Quality you can’t generate: AI is only as good as your constraints

AI changed the cost structure of software. It didn't change the value structure. The value is no longer the code you write. It's the taste, judgment, and constraints you encode into the system that shapes what AI produces.
Dave Mosher
|
Thank you! Your submission has been received!
Oops! Something went wrong while submitting the form.

The software industry has always treated quality and speed as a trade-off.

If you believed the prevailing wisdom, you had two options:

  1. Move slowly to ensure excellence.
  2. Move fast and accept the mess.

AI has sharpened this tension, mostly because its most obvious value proposition is raw speed. You can generate more code faster than ever before. You can produce UI, docs, tests, and scaffolding at a pace that would have sounded absurd a few years ago, and has increased dramatically in just the past few months.

The software industry is still missing the point.

Speed was never the goal.

​Speed is a byproduct of how effectively we achieve an outcome under constraints. It is a signal, not the objective.

But, quality is also not the goal.

Quality is the foundation that makes speed possible. It determines how long you can move quickly before the system pushes back. AI amplifies this in both directions—compressing feedback loops when used with rigor, and launching you on a rocketship to entropy when used without it.

Think about what a quality focus actually gives you: fewer unintended side effects and the ability to change the system without fear. AI, used with rigor, extends that capacity to a much broader set of work.

This is the heart of why AI should matter to you.

Three days to make the other mistake

Early in my career, I was a speed addict. I shipped code and built prototypes in the browser instead of thinking critically or writing tests. I was vibe-coding before it was even a thing! I was pretty opposed to anything that could be interpreted as rote or process-heavy, and for good reason. A lot of my experiences at the time were a reaction to dealing with the downstream effects of being handed an artifact somebody else had produced and told to implement it.

Working with Justin Searls, who had the same motivation but a different approach, was illuminating for me. He gained his speed through a quality focus—TDD, discipline, and constraints I found deeply uncomfortable. I chafed at it. Often.

​His response, almost every time, was the same: “Why don’t we just try it for three days?”

I don’t know how he landed on three days, but in retrospect, it was the right amount of time. Long enough that I couldn’t bail at the first sign of frustration. Short enough that it didn’t feel like a permanent commitment. It was an invitation to make the other mistake—to actually inhabit the opposite extreme, the space that I didn’t want to be in, instead of just nudging toward it.

I vividly recall the moment things clicked. We were working on a drag-and-drop table component for a rich-client app. It needed to work in IE6. I was intimately acquainted with the quirks of that browser. I knew exactly where the code needed to go. I wanted to just start coding.

​Yet Justin firmly and gently pushed me to lean into TDD, and helped me stick to it. He was confident we could express the logic necessary to get to a working solution without looking at the browser. I was dubious, but I begrudgingly agreed. We built that feature without opening the browser. Tests expressed the contract, discovered the right API, simulated drag-and-drop, and worked through how the feature should behave. And the first time we opened the browser, it worked perfectly. I was hooked.

I didn't abandon my old instincts—my bias for speed, my intuition about where code wants to go. But I learned to channel them into a completely different frame. More importantly, I learned something about what happens when you force yourself into a space you're uncomfortable with.

→ **Data section**

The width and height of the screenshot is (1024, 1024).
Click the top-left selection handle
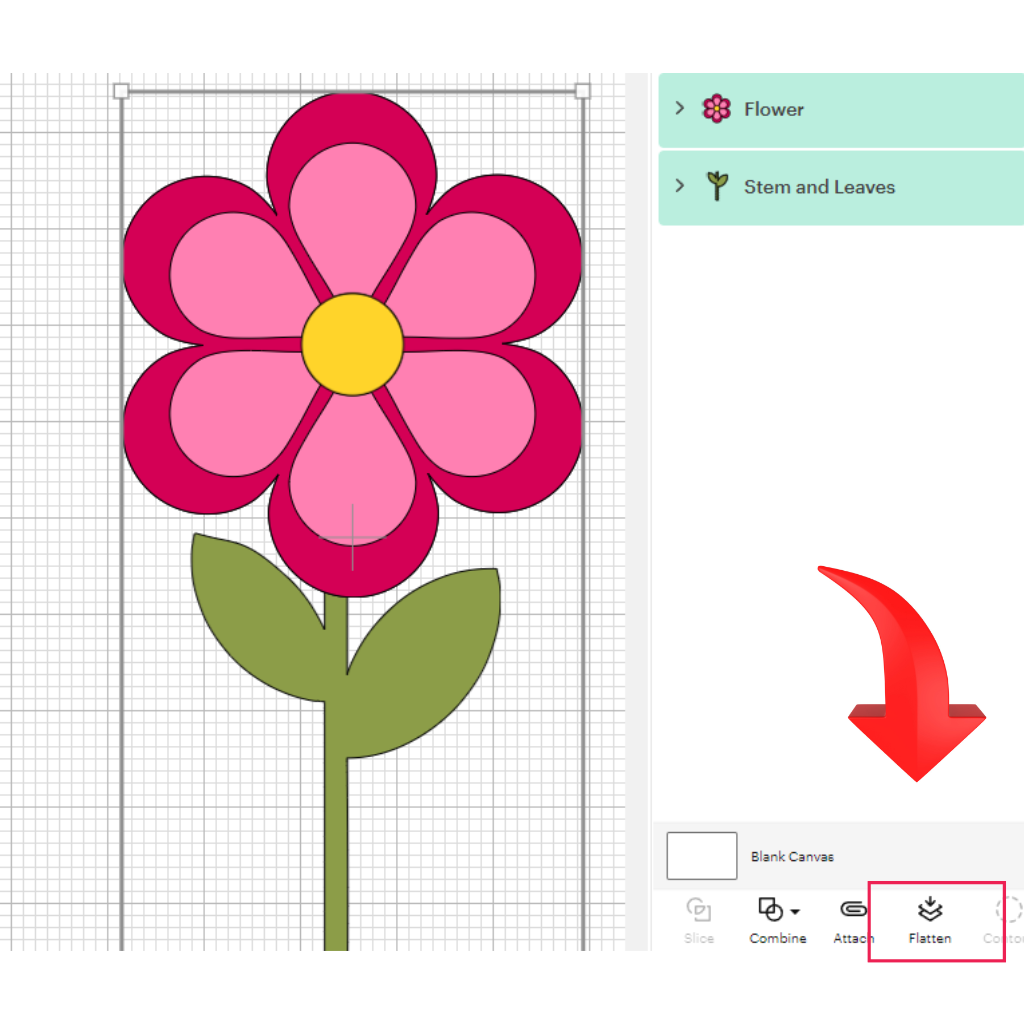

→ **What to do**
1/ In the essay on AI and quality, which browser did the drag-and-drop table component have to work in?
2/ Write the next part of the essay on AI and quality, starting right after its last sentence.

→ **Answers for the tasks**
1/ IE6.

2/
​Mark Rabkin calls this “making the other mistake.” The calibration needed to arrive at some ideal state looks a lot more like ping-ponging between two unideal extremes than most of us are comfortable with, but it is far more effective than trying to course correct with minor increments.

Line graph illustration showing speed effort on the left and quality on the right with arrows depicting over indexing then settling in the middle

​Engineers know this instinctively. When debugging, nobody steps through commits one at a time—at least not once you know about git bisect. We cut the problem space in half with each iteration. Small nudges from your comfort zone are like using a linear search algorithm to find answers in a massive corpus of data. (I’ll spare you the big O notation, but trust me—it’s not the algorithm you want.)

Swinging between extremes is basically a binary search, and my experience tells me that I find my ideal zone by being willing to live with the discomfort of overshooting, for about three days to get over the hump and give my brain a chance to adapt.

I've since watched this same dynamic play out at the team level, over and over. Most teams are stuck on one side of the quality-speed spectrum. They either ship fast and break things, or end up in analysis paralysis trying to craft the perfect plan and ship never.

When things go wrong, the instinct is to make small adjustments. But small adjustments don't threaten the team's identity, and that identity is what keeps them stuck. Speed-addicts see themselves as scrappy and pragmatic. Quality purists see themselves as rigorous and responsible. Each identity has a gravitational pull, and any deviation too far from the magnetic core gets viewed with skepticism. A small correction doesn't challenge that identity—it manifests as a patronizing gesture that acknowledges change so everyone can feel good about it before promptly reverting back to normal.

AI makes this dynamic more consequential. Imagine a speed-biased team generating code it doesn't understand, shipping features that don't solve the actual problem, and accumulating tech debt at machine speed. The cost of staying stuck on one side of the spectrum is now much higher than it used to be.

Not speed or quality. Not speed then quality. Speed and quality.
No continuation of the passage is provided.